Work with your child on different breathing techniques from daily meditation to breathing exercises to do under pressure. When you take a deep breath in, your heart rate quickens slightly. As you exhale, your heart rate slows. Repeated deep breaths naturally bring your heart rate more in sync with your breath. This causes your brain to release endorphins, chemicals that have a natural calming effect.

It’s no coincidence that deep breathing is the groundwork in so many types of meditation. This calming effect can be so significant that there’s research linking meditation to a reduction in stress, anxiety, and depression symptoms; as well as improved sleep and focus. Some studies show that meditation can even change the structure of our brains, improving neuroplasticity.

4. Check Your Diet

Ensure your child is eating a well-balanced, unprocessed diet at all times, but especially before an exam. More and more research supports a connection between diet and mental health. Studies have linked certain foods (like refined carbohydrates, added sugar, processed meats, and fried food) to contributing to feelings of anxiety. Conversely, other foods may help reduce anxious feelings.

5. Try Reframing

When you hear your child say something negative about themselves, intervene. If your child says, “I’m going to fail this test,” tell them, “You’ve studied hard, prepared the best you could, and I’m proud of you. No matter what, your worth isn’t measured by how well you do on this test.”

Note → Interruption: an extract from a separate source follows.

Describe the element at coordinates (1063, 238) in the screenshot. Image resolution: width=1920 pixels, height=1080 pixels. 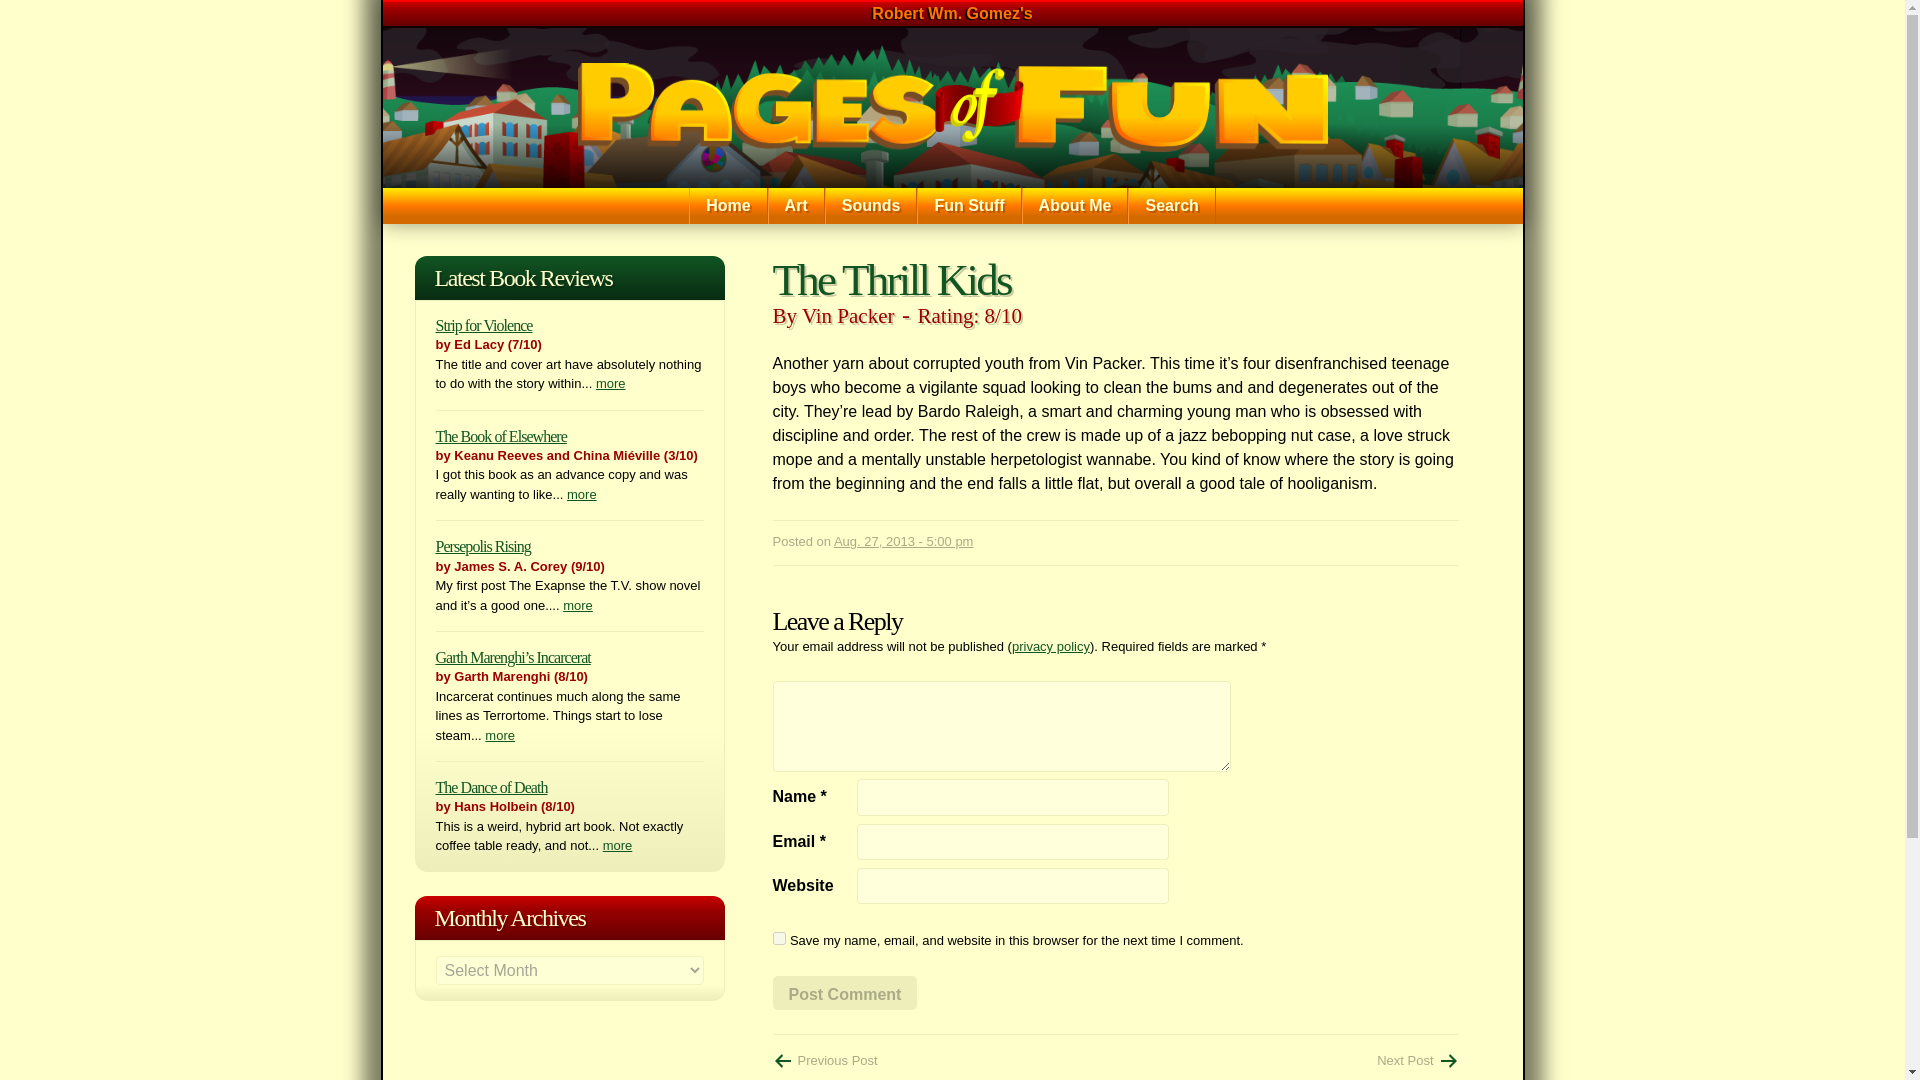
I see `Relief Prints` at that location.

Sometimes, taking some of the pressure off of test outcomes will help reduce anxiety in itself.

6. Consider Outside Interventions

Counseling can be a great way to help build a child’s confidence, reduce stress, and combat anxiety. It can help identify where the anxiety came from in the first place, and offer specific tools to manage it going forward.

Neurofeedback is another option for reducing anxiety. Oftentimes, anxiety is seen as a surplus of fast-moving beta brain waves, and a deficit of alpha brain waves, associated with calm and focus. Neurofeedback training may help restore balance to these areas of the brain.